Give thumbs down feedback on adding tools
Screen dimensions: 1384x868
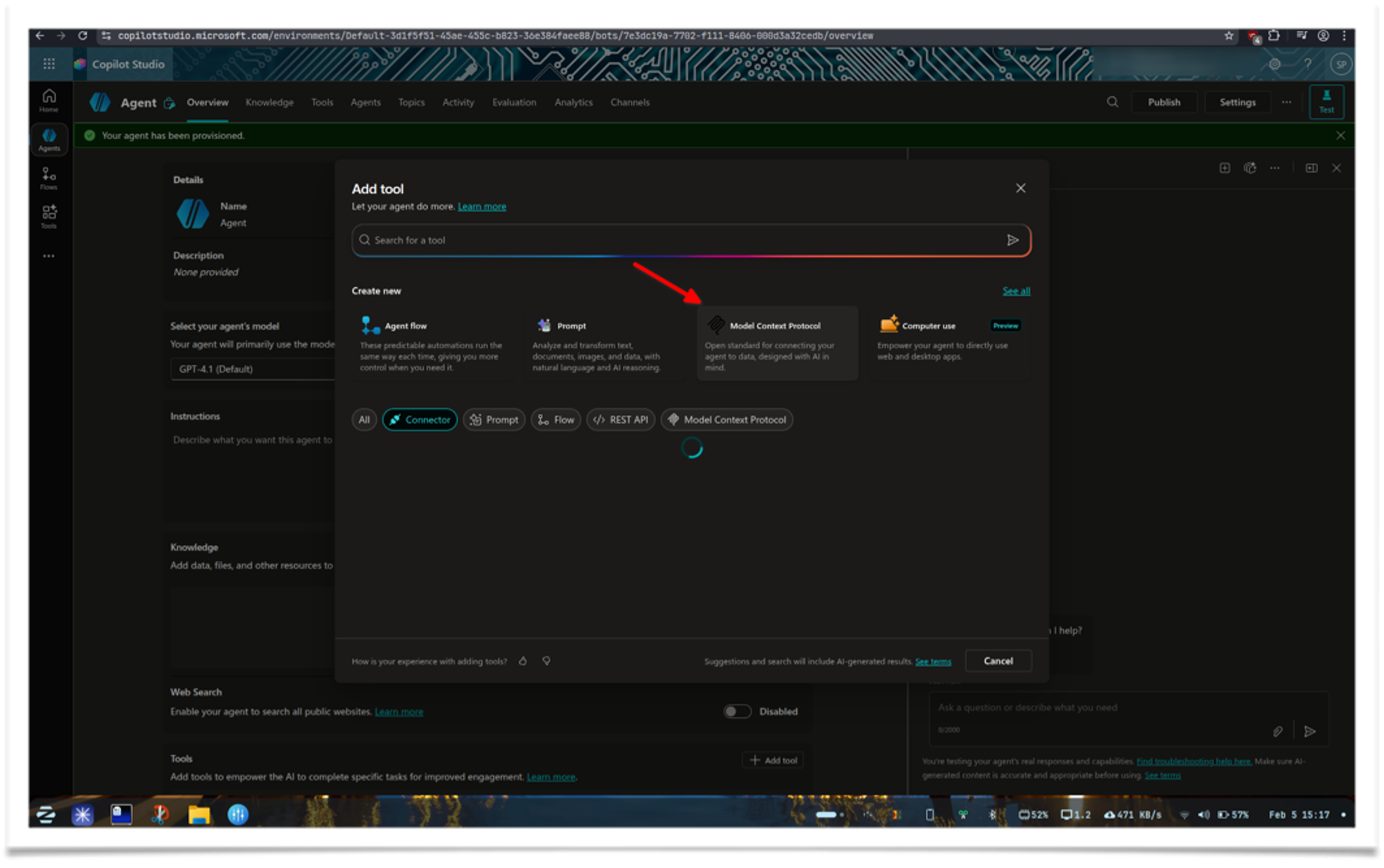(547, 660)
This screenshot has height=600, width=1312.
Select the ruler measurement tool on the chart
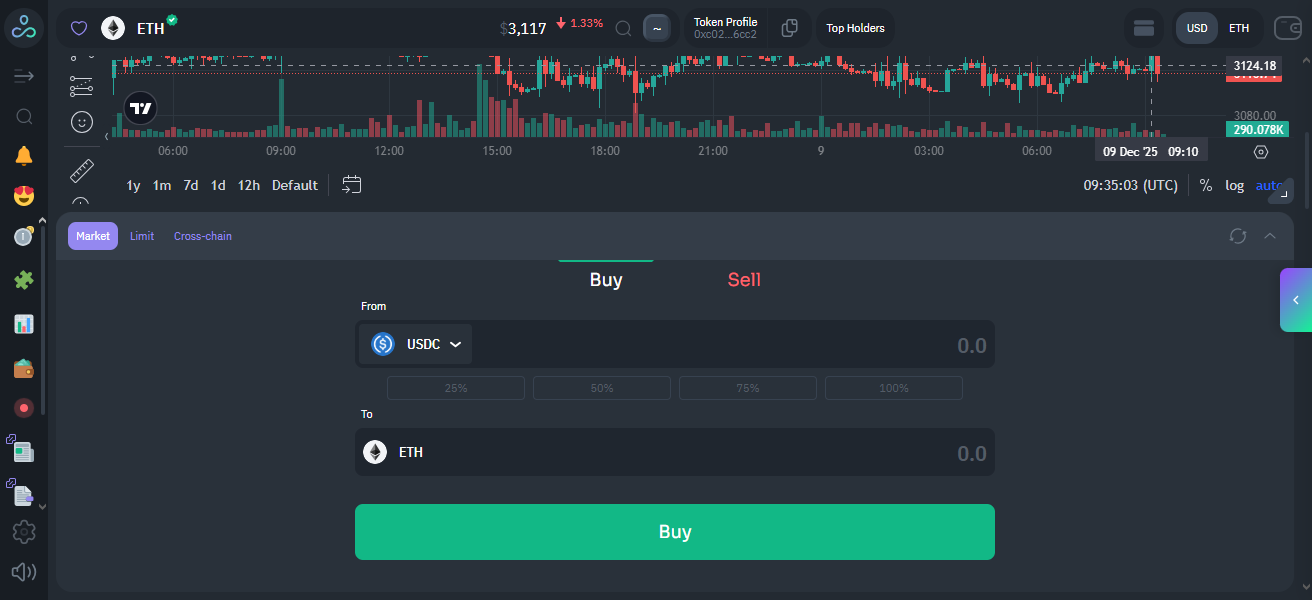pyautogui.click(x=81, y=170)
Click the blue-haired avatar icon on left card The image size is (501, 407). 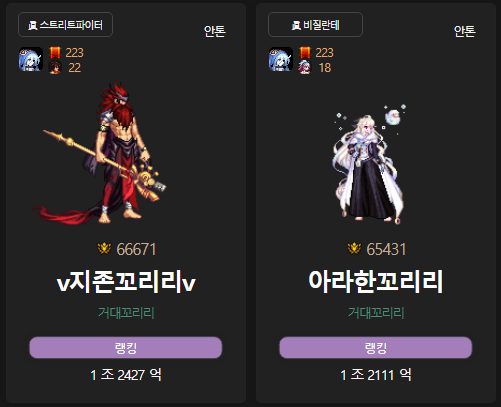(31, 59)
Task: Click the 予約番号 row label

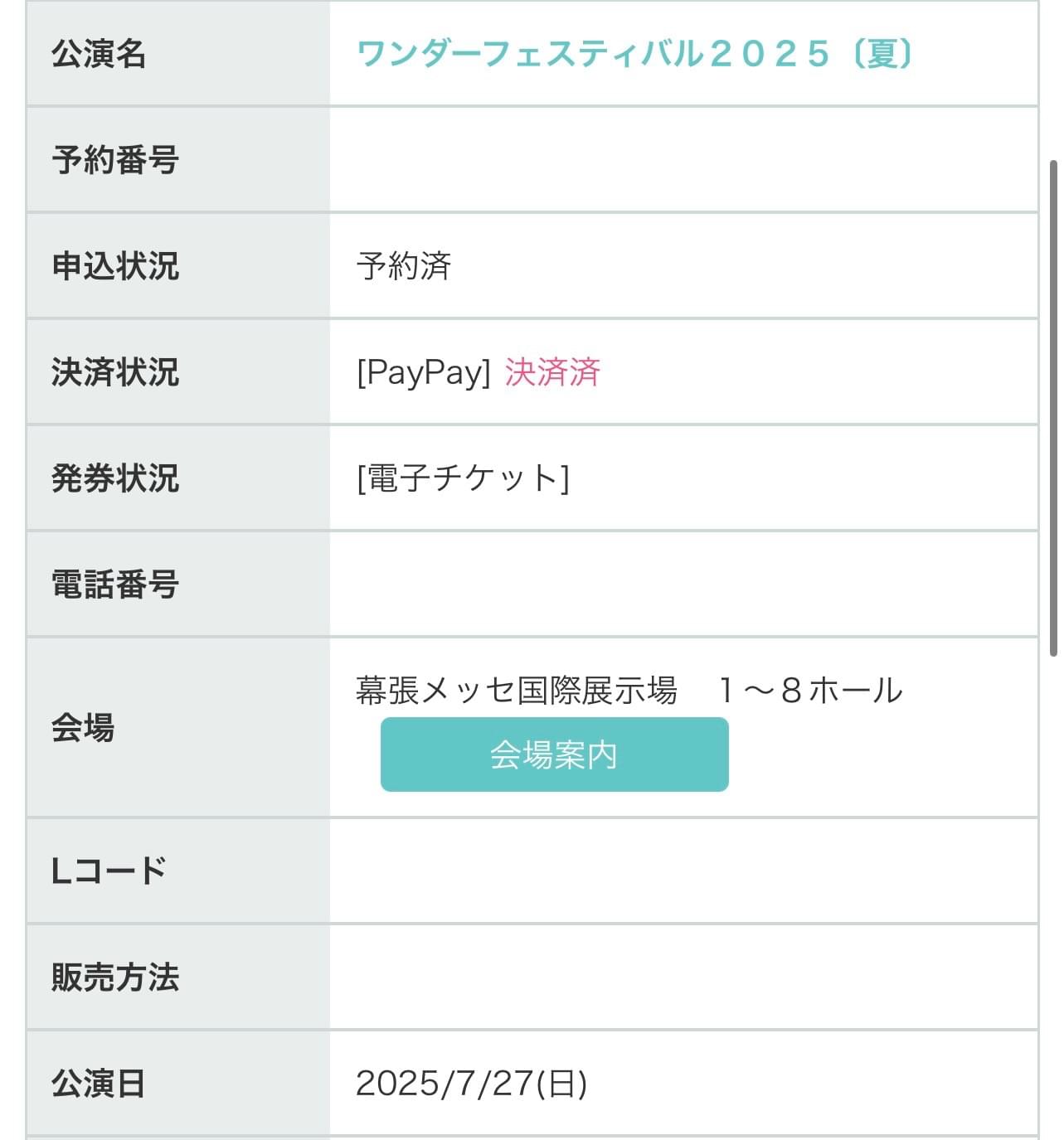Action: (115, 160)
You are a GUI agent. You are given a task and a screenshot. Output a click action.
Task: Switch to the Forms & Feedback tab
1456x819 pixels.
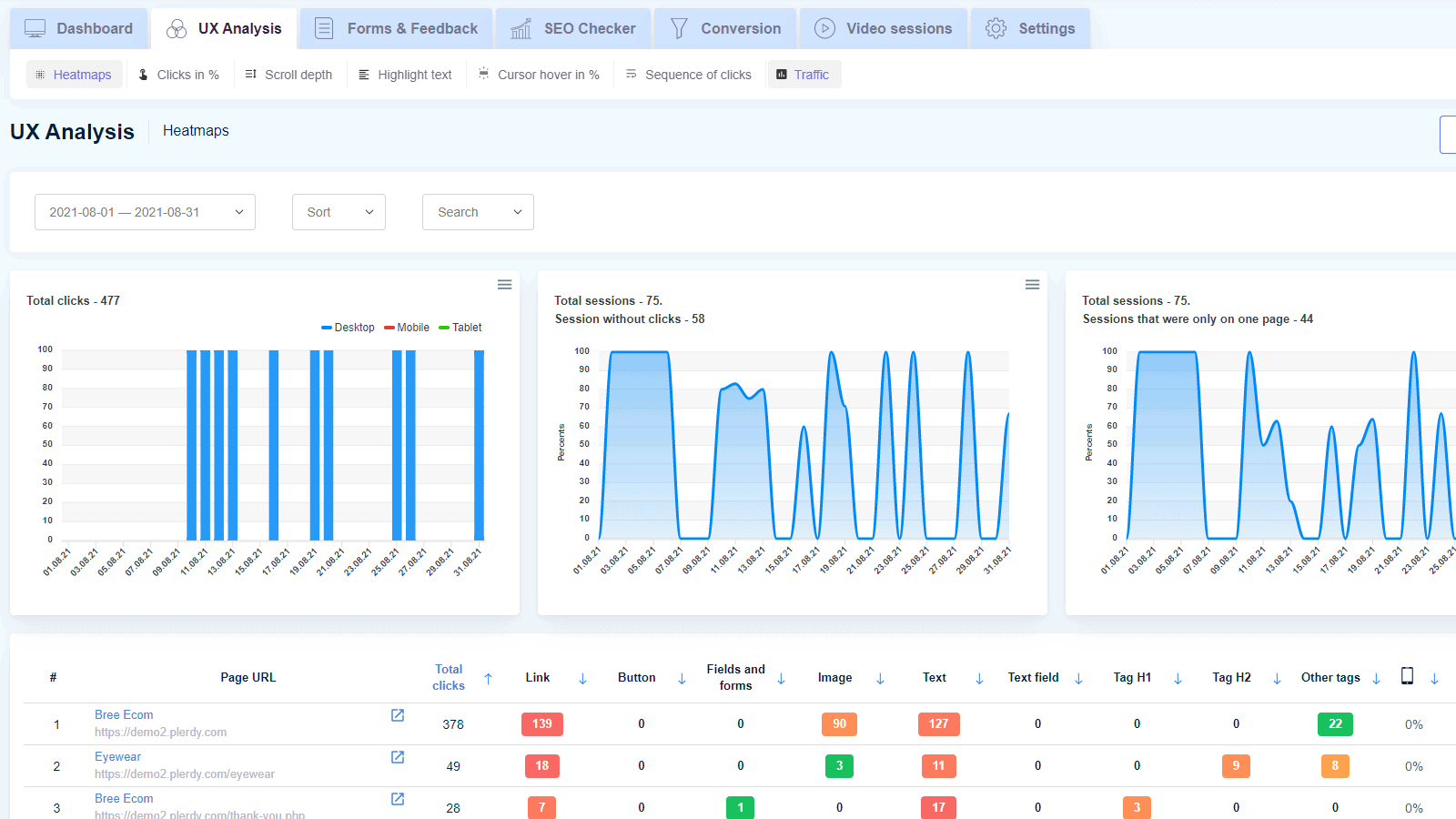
--
§ DIRECTION
Can you scale the entries, starting at the very first one and stopping after the line that contains "pyautogui.click(x=81, y=170)"? Give those lines again, requests included and unchanged, but multiply every coordinate in the answers by 2.35 and round to whole numbers, with halves rounded up, and leave the pictures out.

§ WRITTEN RESPONSE
Give thumbs down feedback on adding tools
Screen dimensions: 1384x868
(1285, 1551)
This screenshot has height=600, width=1312.
Select the ruler measurement tool on the chart
pyautogui.click(x=190, y=400)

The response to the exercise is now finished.